Frau Osterloh, Sie widmen sich dem kleinen Unterschied – in der Sprache. Was ist typisch weiblich, was typisch männlich in der Kommunikation?

OSTERLOH

: Frau benutzt oft Begriffe wie „vielleicht“ oder „eigentlich“ – sie ist in ihrer Sprache zurückhaltender. Begleitet werden ihre Äußerungen oft von einer leichten Demutshaltung. Dieses Klein-Mädchen-Verhalten begleitet Frauen mitunter bis ins hohe Alter.

FRAGE:

Und wie kommunizieren Männer?

OSTERLOH

: Sicherer, selbstverständlicher. Meiner Ansicht nach wollen Frauen „Papas kleines Mädchen“ sein. Sie haben gelernt, dass sie mit einer netten Haltung viel erreichen. Vor allem in Verlegenheitssituationen sind Frauen plötzlich wieder zwölf!

FRAGE:

Woran liegt das?

OSTERLOH

: Oft stehen Frauen unter Rechtfertigungsdruck.
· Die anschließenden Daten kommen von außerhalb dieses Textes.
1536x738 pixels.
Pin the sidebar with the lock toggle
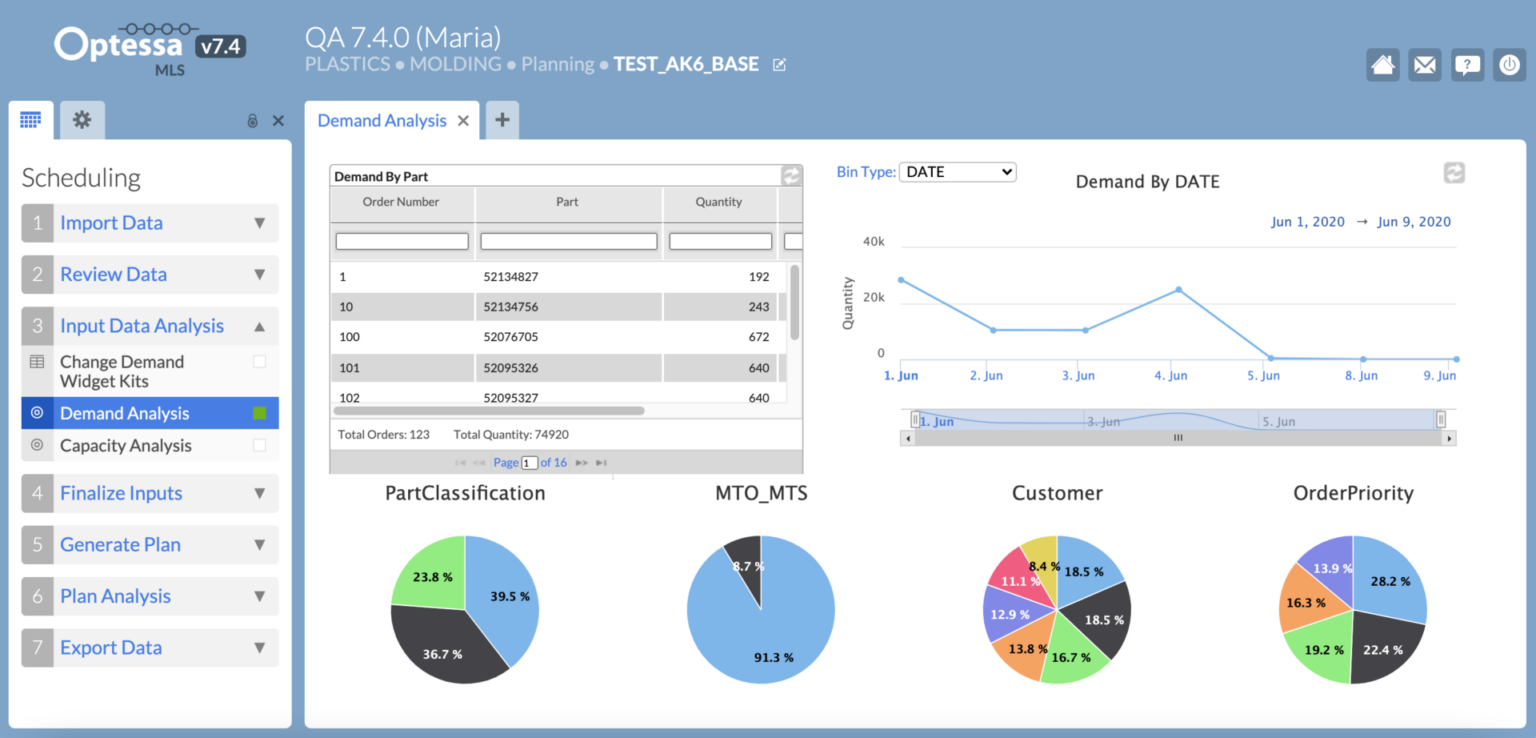point(252,120)
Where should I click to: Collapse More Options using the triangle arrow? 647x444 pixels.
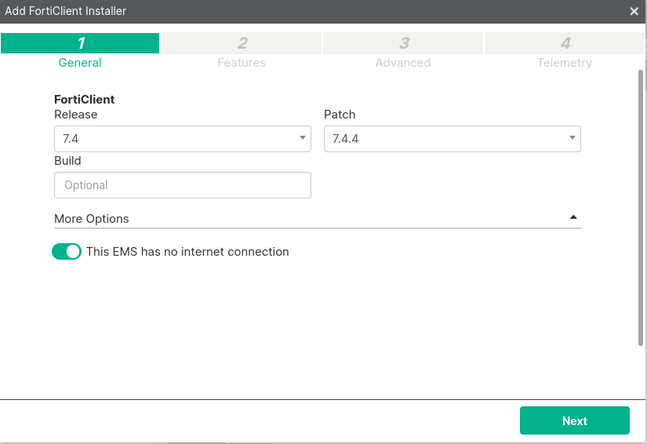click(x=573, y=217)
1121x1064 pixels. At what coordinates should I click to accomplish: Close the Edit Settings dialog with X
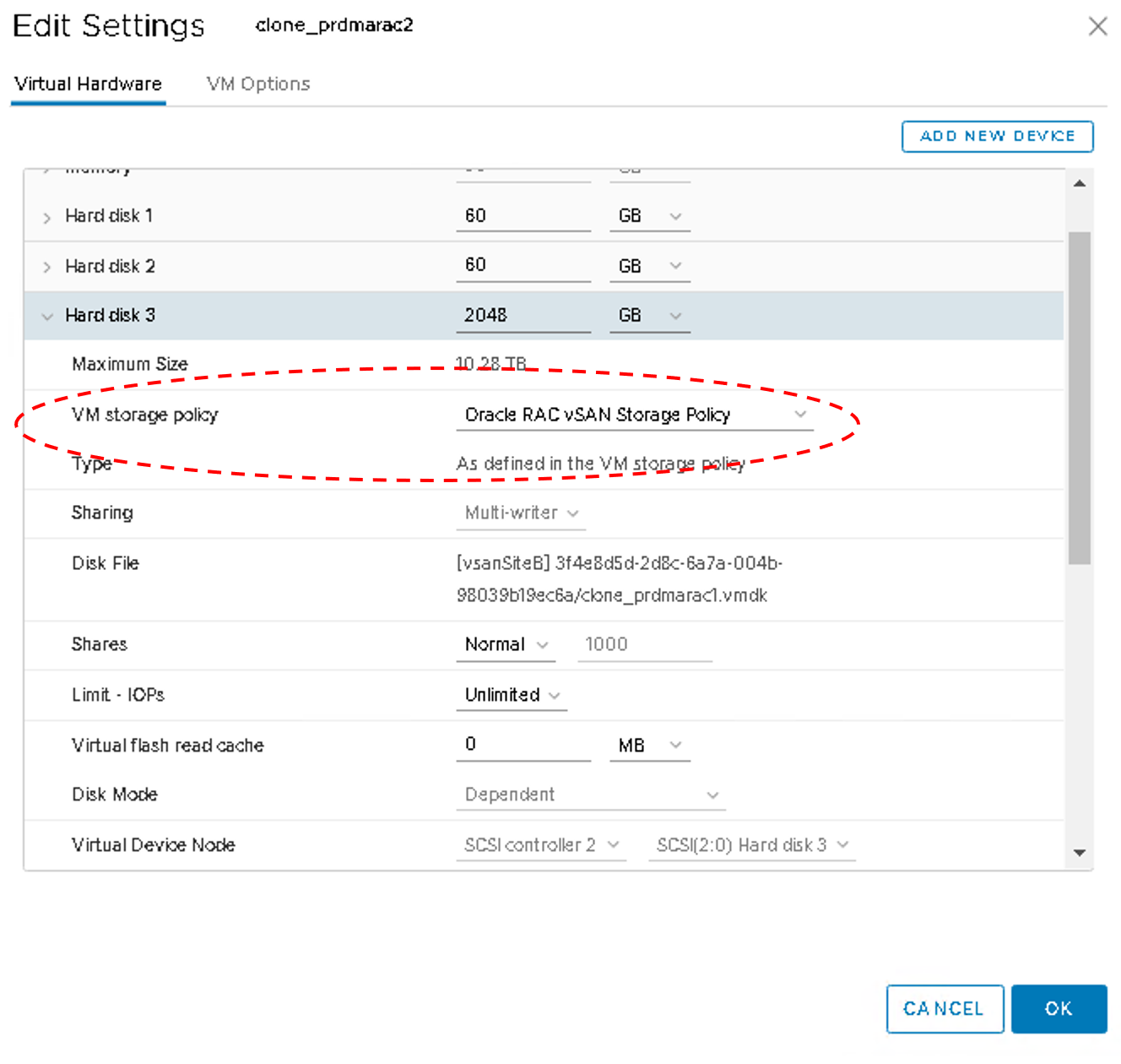point(1097,26)
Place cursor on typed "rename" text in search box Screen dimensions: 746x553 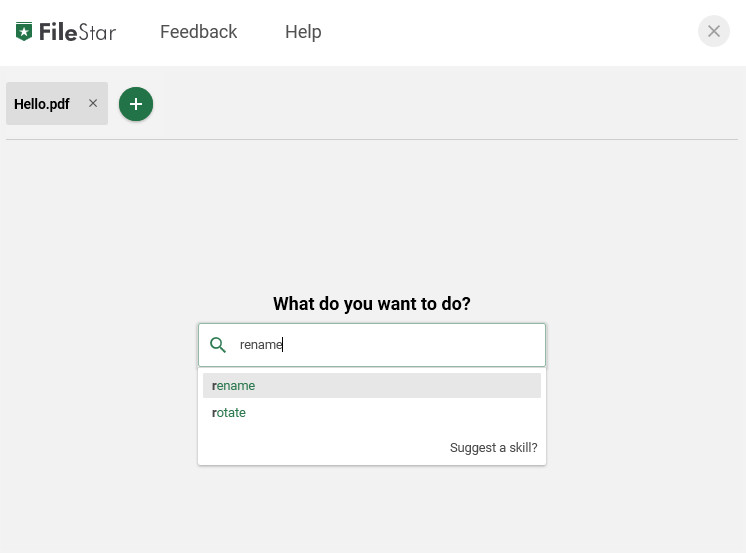point(261,345)
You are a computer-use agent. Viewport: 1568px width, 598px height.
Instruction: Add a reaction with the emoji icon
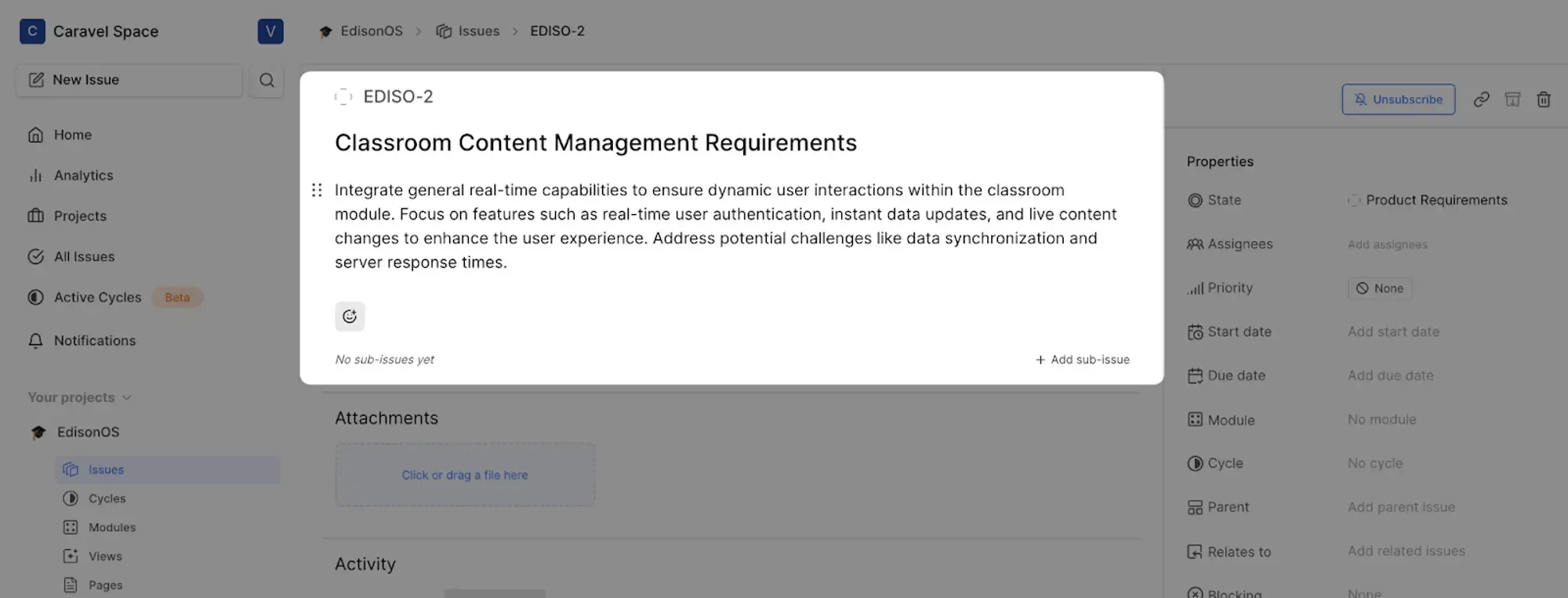pyautogui.click(x=350, y=317)
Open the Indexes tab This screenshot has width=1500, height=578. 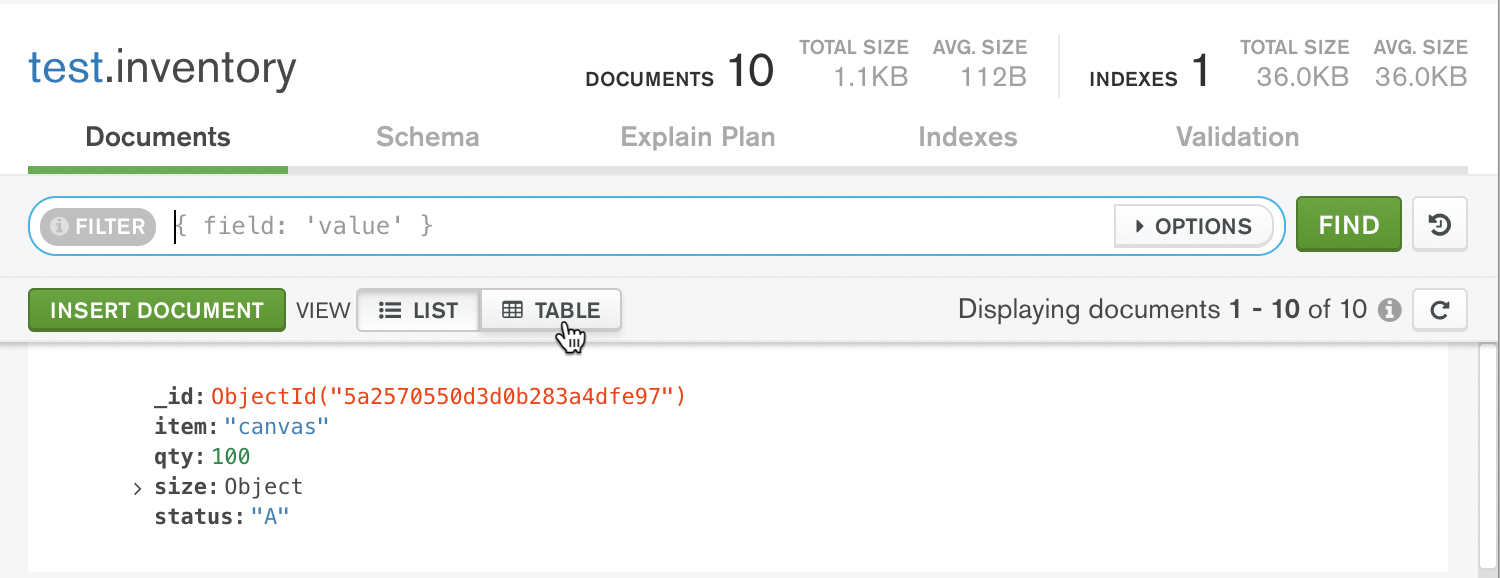tap(967, 137)
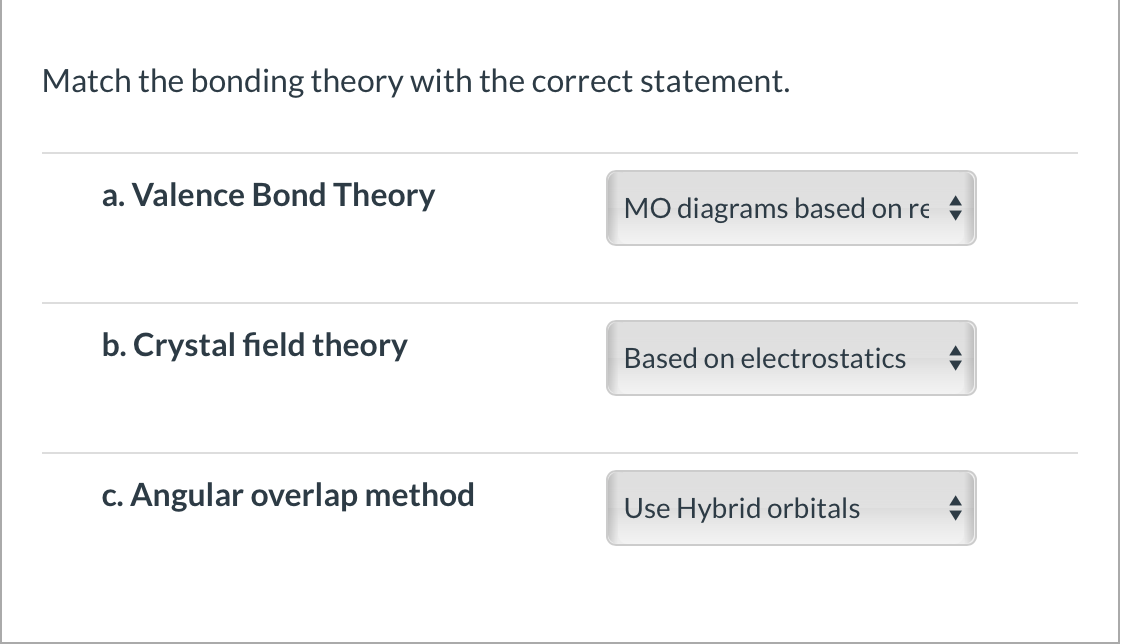Click the arrow icon on Angular overlap dropdown
Screen dimensions: 1122x644
pos(957,508)
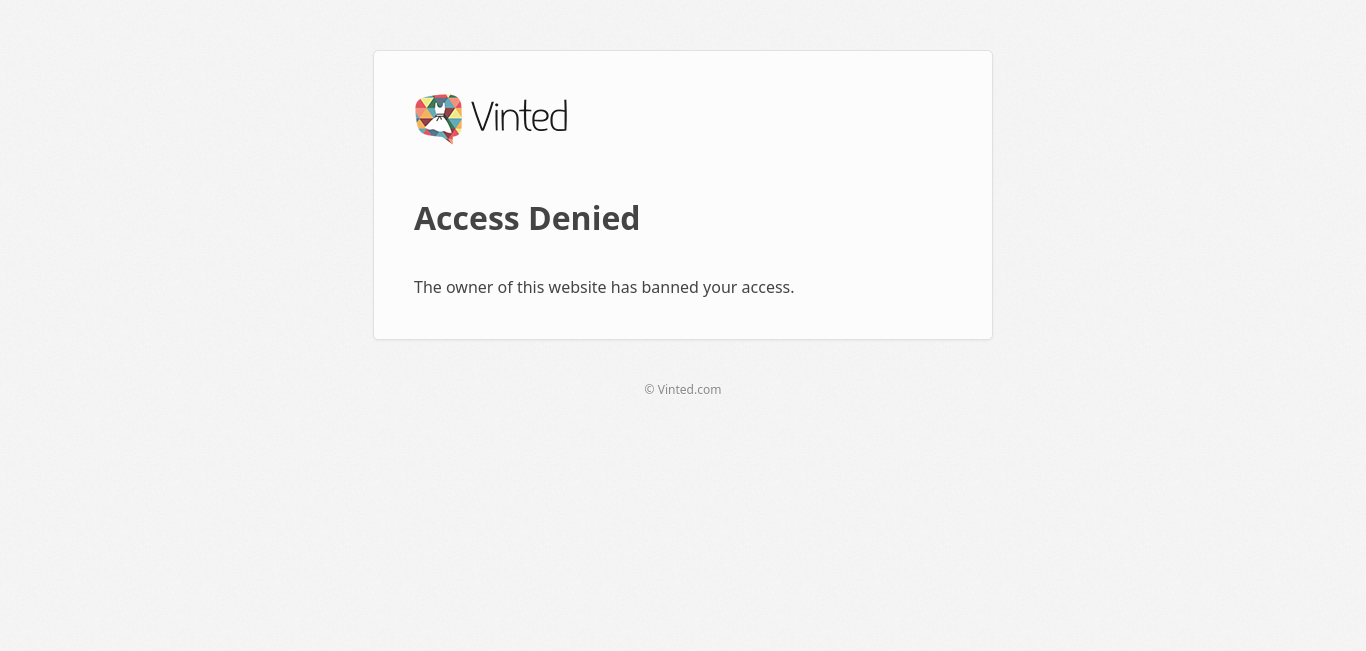Open the © Vinted.com footer link
The width and height of the screenshot is (1366, 651).
[683, 390]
Wenn eine Frau „nicht kann“, reiht sie drei, vier Entschuldigungen aneinander – ein Mann nennt eine. Zudem fällt es Frauen oft schwer, Dinge sachlich zu sehen. Feedback wird sofort als Angriff verstanden.

FRAGE:

Wie kann Kleidung ein kompetentes Auftreten im Beruf unterstützen?

OSTERLOH

: Eine Frau sollte sich weder als Mann verkleiden, noch als Frauchen auftreten. Wichtig ist, dass sie sich in ihrer Kleidung wohlfühlt. Wer auf Hackenschuhen super laufen kann, sollte sie auch tragen. Mit einem Blazer und einem locker gebundenen Tuch liegt frau meistens richtig.

FRAGE:

Wo profitieren die Geschlechter voneinander?

OSTERLOH

: Die Frau bringt eine menschlich-soziale Komponente ein, die in Teams wichtig ist. Häufig ist sie auch kreativer und vermittelnder. Männer sind dafür klarer und reden weniger um den heißen Brei herum.